## SET EXERCISE
Reproduce word for word everything in the Azure lab instructions from "Upload Documents to" down to "and select UploadDocs.cmd.".

Create a storage account
- Return to the home page of the Azure portal, and then select the +Create a resource button, search for storage account, and create a Storage account resource with the following settings:
- Subscription: Your Azure subscription
- Resource group: *The same resource group as your Azure AI Search and Azure AI Services resources
- Storage account name: Enter a unique name
- Region: Choose any available region
- Performance: Standard
- Redundancy: Locally-redundant storage (LRS)
- On the Advanced tab, check the box next to Allow enabling anonymous access on individual containers
- Wait for deployment to complete, and then go to the deployed resource.
- On the Overview page, note the Subscription ID -this identifies the subscription in which the storage account is provisioned.
-
On the Access keys page, note that two keys have been generated for your storage account. Then select Show keys to view the keys.
Tip: Keep the Storage Account blade open - you will need the subscription ID and one of the keys in the next procedure.
Prepare to develop an app in Visual Studio Code
You’ll develop your search app using Visual Studio Code. The code files for your app have been provided in a GitHub repo.
Tip: If you have already cloned the mslearn-knowledge-mining repo, open it in Visual Studio code. Otherwise, follow these steps to clone it to your development environment.
- Start Visual Studio Code.
- Open the palette (SHIFT+CTRL+P) and run a Git: Clone command to clone the
https://github.com/MicrosoftLearning/mslearn-knowledge-mining
repository to a local folder (it doesn’t matter which folder). - When the repository has been cloned, open the folder in Visual Studio Code.
-
Wait while additional files are installed to support the C# code projects in the repo.
Note: If you are prompted to add required assets to build and debug, select Not Now.
Upload Documents to Azure Storage
Now that you have the required resources, you can upload some documents to your Azure Storage account.
- In Visual Studio Code, in the Explorer pane, expand the Labfiles\01-azure-search folder and select UploadDocs.cmd.

## PROVIDED DATA
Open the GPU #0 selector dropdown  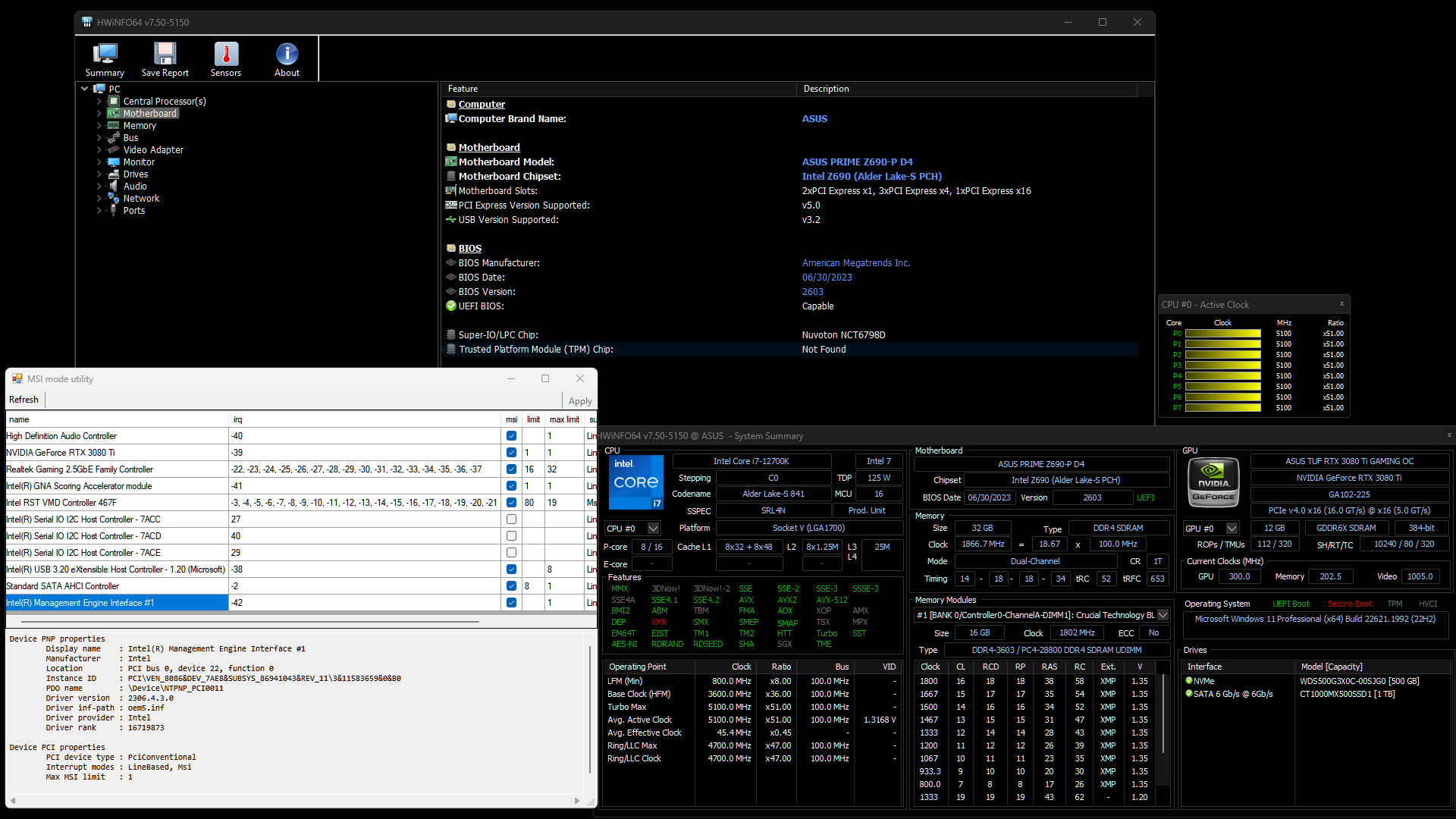(1231, 528)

## THE RESULT
Upload Documents to Azure Storage
Now that you have the required resources, you can upload some documents to your Azure Storage account.
- In Visual Studio Code, in the Explorer pane, expand the Labfiles\01-azure-search folder and select UploadDocs.cmd.